DEFENDER EL ACUÍFERO GUARANÍ


Red Nodal,10 de septiembre de 2017

El Acuífero Guaraní es un gran reservorio subterráneo de agua dulce. Se encuentra ubicado en el centro-este de América del Sur y es compartido por cuatro países: Argentina, Brasil, Paraguay y Uruguay.

En Argentina se explotan un total de trece perforaciones termales ubicadas en la provincia de Entre Ríos, de agua dulce sobre la costa del río Uruguay y de agua salada hacia el oeste de la ruta nacional 14, con la consiguiente problemática contaminante del efluente salado. En la provincia de Corrientes, por su parte, se caracteriza la presencia de los Esteros del Iberá, el reservorio de agua dulce más grande del país ubicado sobre la superficie.

Estos esteros le dan a la Provincia su característica de territorio acuático, ya que a su vez, de ellos fluyen los principales ríos de esa provincia y son a su vez motivo de constante conflicto, debido a la instalación de asentamientos en sus alrededores. Por su parte, en Córdoba se destaca la Laguna de Mar Chiquita, una de las superficies de agua salada de mayor extensión del mundo, la cual también es una afloración del Acuífero Guaraní.

El Acuífero Guaraní –subterráneamente– está en gran parte debajo de la cuenca fluvial del Río de la Plata, formando con ésta en gran medida un sistema de retroalimentación de agua dulce. En su parte inferior o más meridional, el Acuífero Guaraní se conecta con el Uruguay, y recibe aportes desde el oeste (desde los Andes) mediante el Acuífero Puelche. El volumen total de agua del acuífero se estima en unos 30.000 km⊃3;. Sin embargo, las reservas explotables son de unos 2.000 km⊃3;/año. La recarga del acuífero en los lugares en que aflora es de sólo 5 km⊃3;/año.

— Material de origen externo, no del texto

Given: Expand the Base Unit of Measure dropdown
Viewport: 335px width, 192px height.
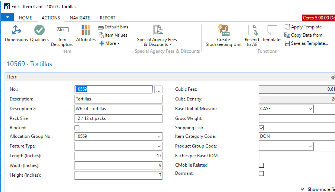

El Norte industrializado tiene en la mira el agua dulce, que puede ser un recurso de escasez. “Las guerras del siglo XXI serán por el agua”, dijo Ismael Serageldin, ex directivo de la Sociedad Mundial del Agua, y también ex vicepresidente del Banco Mundial, entidad vinculada a la privatización del agua, con prácticas, a veces, non sanctas, como pasó con Aguas Argentinas.

Si la ONU profetiza que en 2025 la demanda de agua potable será el 56% más que el suministro, quienes tengan esos recursos podrían ser blanco de un saqueo forzado. Todos los escenarios parecen posibles, entre ellos la invasión militar bajo cualquier pretexto o la apropiación territorial a través de compras de tierras con recursos naturales (por ejemplo en la Patagonia).

El escritor estadounidense Norman Mailer sumó una perlita que viene al caso, por similitud: “La administración de George W. Bush no fue sólo a Irak por su petróleo sino por el Eufrates y el Tigris, dos ríos caudalosos en una de las zonas más áridas del planeta”.